Copy each of the following items word for word.

*** RECORD SET ***

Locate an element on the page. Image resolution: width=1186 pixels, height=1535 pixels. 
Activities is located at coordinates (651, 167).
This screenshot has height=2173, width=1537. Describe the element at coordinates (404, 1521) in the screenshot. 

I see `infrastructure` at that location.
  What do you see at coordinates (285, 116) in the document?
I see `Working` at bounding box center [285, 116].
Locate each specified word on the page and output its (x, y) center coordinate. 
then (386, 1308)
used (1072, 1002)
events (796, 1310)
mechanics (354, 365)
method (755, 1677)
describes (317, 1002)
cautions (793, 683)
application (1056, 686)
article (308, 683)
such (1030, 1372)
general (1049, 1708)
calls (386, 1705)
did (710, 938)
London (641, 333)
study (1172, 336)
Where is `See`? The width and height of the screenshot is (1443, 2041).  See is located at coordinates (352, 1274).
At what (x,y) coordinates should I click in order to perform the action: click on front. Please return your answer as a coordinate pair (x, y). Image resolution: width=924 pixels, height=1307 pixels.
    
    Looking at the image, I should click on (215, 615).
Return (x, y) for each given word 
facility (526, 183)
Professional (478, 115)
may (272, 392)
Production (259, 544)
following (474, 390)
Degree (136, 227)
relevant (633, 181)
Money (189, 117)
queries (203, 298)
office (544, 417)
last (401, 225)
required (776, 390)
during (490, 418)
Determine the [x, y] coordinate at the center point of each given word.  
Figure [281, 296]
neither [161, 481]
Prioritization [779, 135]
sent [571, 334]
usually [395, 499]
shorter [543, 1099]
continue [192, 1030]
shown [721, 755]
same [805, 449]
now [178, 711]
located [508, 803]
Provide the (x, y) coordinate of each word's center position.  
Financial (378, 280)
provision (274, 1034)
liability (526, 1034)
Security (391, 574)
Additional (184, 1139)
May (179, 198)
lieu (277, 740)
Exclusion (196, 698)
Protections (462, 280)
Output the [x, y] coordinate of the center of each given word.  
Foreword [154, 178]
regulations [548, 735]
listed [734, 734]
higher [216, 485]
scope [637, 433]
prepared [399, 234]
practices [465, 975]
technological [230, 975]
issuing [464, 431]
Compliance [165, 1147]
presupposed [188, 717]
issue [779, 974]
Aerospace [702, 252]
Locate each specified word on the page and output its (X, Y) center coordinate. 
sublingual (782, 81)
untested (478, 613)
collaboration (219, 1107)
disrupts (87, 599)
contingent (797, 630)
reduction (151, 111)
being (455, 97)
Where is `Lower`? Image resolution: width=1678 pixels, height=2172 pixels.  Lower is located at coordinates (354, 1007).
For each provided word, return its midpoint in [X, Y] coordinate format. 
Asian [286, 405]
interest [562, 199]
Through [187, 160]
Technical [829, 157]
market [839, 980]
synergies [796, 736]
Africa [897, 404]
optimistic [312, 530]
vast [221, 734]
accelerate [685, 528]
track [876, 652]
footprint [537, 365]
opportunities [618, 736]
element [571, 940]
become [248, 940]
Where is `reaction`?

***

__WRITTEN SOLUTION__:
Locate an element on the page. Image resolution: width=1186 pixels, height=1535 pixels. 
Activities is located at coordinates (651, 167).
This screenshot has height=2173, width=1537. Describe the element at coordinates (404, 1521) in the screenshot. 

I see `infrastructure` at that location.
  What do you see at coordinates (285, 116) in the document?
I see `Working` at bounding box center [285, 116].
Locate each specified word on the page and output its (x, y) center coordinate. 
then (386, 1308)
used (1072, 1002)
events (796, 1310)
mechanics (354, 365)
method (755, 1677)
describes (317, 1002)
cautions (793, 683)
application (1056, 686)
article (308, 683)
such (1030, 1372)
general (1049, 1708)
calls (386, 1705)
did (710, 938)
London (641, 333)
study (1172, 336)
Where is `See`? The width and height of the screenshot is (1443, 2041).  See is located at coordinates (352, 1274).
At what (x,y) coordinates should I click in order to perform the action: click on front. Please return your answer as a coordinate pair (x, y). Image resolution: width=924 pixels, height=1307 pixels.
    
    Looking at the image, I should click on (215, 615).
Return (x, y) for each given word 
facility (526, 183)
Professional (478, 115)
may (272, 392)
Production (259, 544)
following (474, 390)
Degree (136, 227)
relevant (633, 181)
Money (189, 117)
queries (203, 298)
office (544, 417)
last (401, 225)
required (776, 390)
during (490, 418)
Determine the [x, y] coordinate at the center point of each given word.  
Figure [281, 296]
neither [161, 481]
Prioritization [779, 135]
sent [571, 334]
usually [395, 499]
shorter [543, 1099]
continue [192, 1030]
shown [721, 755]
same [805, 449]
now [178, 711]
located [508, 803]
Provide the (x, y) coordinate of each word's center position.  
Financial (378, 280)
provision (274, 1034)
liability (526, 1034)
Security (391, 574)
Additional (184, 1139)
May (179, 198)
lieu (277, 740)
Exclusion (196, 698)
Protections (462, 280)
Output the [x, y] coordinate of the center of each given word.  
Foreword [154, 178]
regulations [548, 735]
listed [734, 734]
higher [216, 485]
scope [637, 433]
prepared [399, 234]
practices [465, 975]
technological [230, 975]
issuing [464, 431]
Compliance [165, 1147]
presupposed [188, 717]
issue [779, 974]
Aerospace [702, 252]
Locate each specified word on the page and output its (X, Y) center coordinate. 
sublingual (782, 81)
untested (478, 613)
collaboration (219, 1107)
disrupts (87, 599)
contingent (797, 630)
reduction (151, 111)
being (455, 97)
Where is `Lower`? Image resolution: width=1678 pixels, height=2172 pixels.  Lower is located at coordinates (354, 1007).
For each provided word, return its midpoint in [X, Y] coordinate format. 
Asian [286, 405]
interest [562, 199]
Through [187, 160]
Technical [829, 157]
market [839, 980]
synergies [796, 736]
Africa [897, 404]
optimistic [312, 530]
vast [221, 734]
accelerate [685, 528]
track [876, 652]
footprint [537, 365]
opportunities [618, 736]
element [571, 940]
become [248, 940]
Where is `reaction`?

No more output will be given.